(Supplied passage)

Legal reporter reveals how the Supreme Court 'radically altered' a key part of US law in the dark of night

Legal reporter reveals how the Supreme Court 'radically altered' a key part of US law in the dark of night
First Lady Melania Trump looks on as Justice Amy Coney Barrett delivers remarks during her swearing-in ceremony as Supreme Court Associate Justice Monday, Oct. 26, 2020, on the South Lawn of the White House. (Official White House Photo by Andrea Hanks)
Belief

A perfect example of how much Justice Amy Coney Barrett has moved the U.S. Supreme Court even more to the right came late Friday night, when the High Court blocked California's pandemic-related ban on religious gatherings in private homes. The decision in Tandon v. Newsom was a 5-4 ruling, and Barrett was part of the majority in a case that might have had a different outcome if the late Justice Ruth Bader Ginsburg were still alive.

After Ginsburg's death in 2020, then-President Donald Trump nominated Barrett — and when the U.S. Supreme Court confirmed her, a liberal was replaced by a far-right social conservative along the lines of Justice Clarence Thomas and the late Justice Antonin Scalia. Barrett was expected to make socially conservative rulings, and she did that with her decision in Tandon v. Newsom.

Journalist Mark Joseph Stern, analyzing the ruling in Slate, explains, "Chief Justice John Roberts dissented, as did the three liberal justices, making Tandon yet another COVID decision in which Justice Amy Coney Barrett's vote made the difference. Although the conservative majority's decision was unsigned and ran just four pages long, it radically altered the law of religious liberty."

Stern goes on to explain why the Tandon ruling is a departure from the High Court's 1990 ruling in Employment Division v. Smith.

(End Supplied passage)
(Data shown)

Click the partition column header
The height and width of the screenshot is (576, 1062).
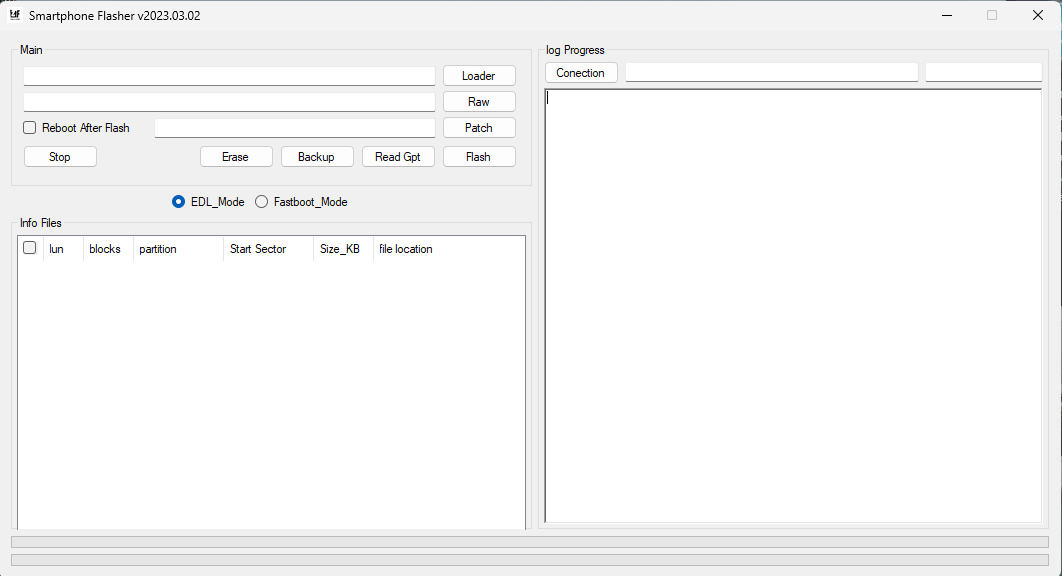[x=158, y=248]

(End Data shown)

» **Questions to answer**:
A. Can you condense the paragraph beginning "After Ginsburg's death in 2020" in the article on the Tandon v. Newsom ruling, keeping its main facts?
B. Copy out the part of the article on the Tandon v. Newsom ruling between "After Ginsburg's death" and "Tandon v. Newsom.", inclusive.

» **Answers for the tasks**:
A. After Ginsburg died in 2020, then-President Donald Trump nominated Barrett. Her confirmation replaced a liberal with a far-right social conservative in the mold of Justices Clarence Thomas and Antonin Scalia. She was expected to rule in socially conservative ways, and her decision in Tandon v. Newsom did so.

B.
After Ginsburg's death in 2020, then-President Donald Trump nominated Barrett — and when the U.S. Supreme Court confirmed her, a liberal was replaced by a far-right social conservative along the lines of Justice Clarence Thomas and the late Justice Antonin Scalia. Barrett was expected to make socially conservative rulings, and she did that with her decision in Tandon v. Newsom.